Could you copy each line of the entries that contains "Viewport"?
::::::
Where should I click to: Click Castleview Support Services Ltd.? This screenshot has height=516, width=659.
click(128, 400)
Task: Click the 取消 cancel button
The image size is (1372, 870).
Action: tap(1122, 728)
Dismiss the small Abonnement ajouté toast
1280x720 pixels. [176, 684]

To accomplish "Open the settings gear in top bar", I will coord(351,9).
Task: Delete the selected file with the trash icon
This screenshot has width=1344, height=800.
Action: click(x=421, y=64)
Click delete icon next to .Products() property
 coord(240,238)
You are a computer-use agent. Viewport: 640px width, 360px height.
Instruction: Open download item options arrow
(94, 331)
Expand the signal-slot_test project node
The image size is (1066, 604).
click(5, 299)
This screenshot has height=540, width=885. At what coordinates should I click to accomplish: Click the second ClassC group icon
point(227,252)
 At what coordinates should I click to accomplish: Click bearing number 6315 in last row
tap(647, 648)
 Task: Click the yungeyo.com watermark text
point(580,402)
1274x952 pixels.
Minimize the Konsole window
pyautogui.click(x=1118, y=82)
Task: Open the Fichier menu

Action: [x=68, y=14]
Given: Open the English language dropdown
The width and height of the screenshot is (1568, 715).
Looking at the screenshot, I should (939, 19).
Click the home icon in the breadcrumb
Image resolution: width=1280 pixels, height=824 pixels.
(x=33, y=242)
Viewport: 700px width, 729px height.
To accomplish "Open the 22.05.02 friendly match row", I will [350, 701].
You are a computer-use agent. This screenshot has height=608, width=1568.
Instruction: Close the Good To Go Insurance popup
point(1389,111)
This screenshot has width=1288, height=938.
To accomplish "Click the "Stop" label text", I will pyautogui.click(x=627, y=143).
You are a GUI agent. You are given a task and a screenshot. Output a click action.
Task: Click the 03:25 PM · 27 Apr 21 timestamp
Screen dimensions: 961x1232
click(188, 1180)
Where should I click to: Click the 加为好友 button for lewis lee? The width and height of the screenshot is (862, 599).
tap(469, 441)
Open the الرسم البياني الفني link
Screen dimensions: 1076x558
::::::
• Solution below:
You are a computer-use agent. Viewport: 640px width, 360px height.
Viewport: 700px width, 729px height.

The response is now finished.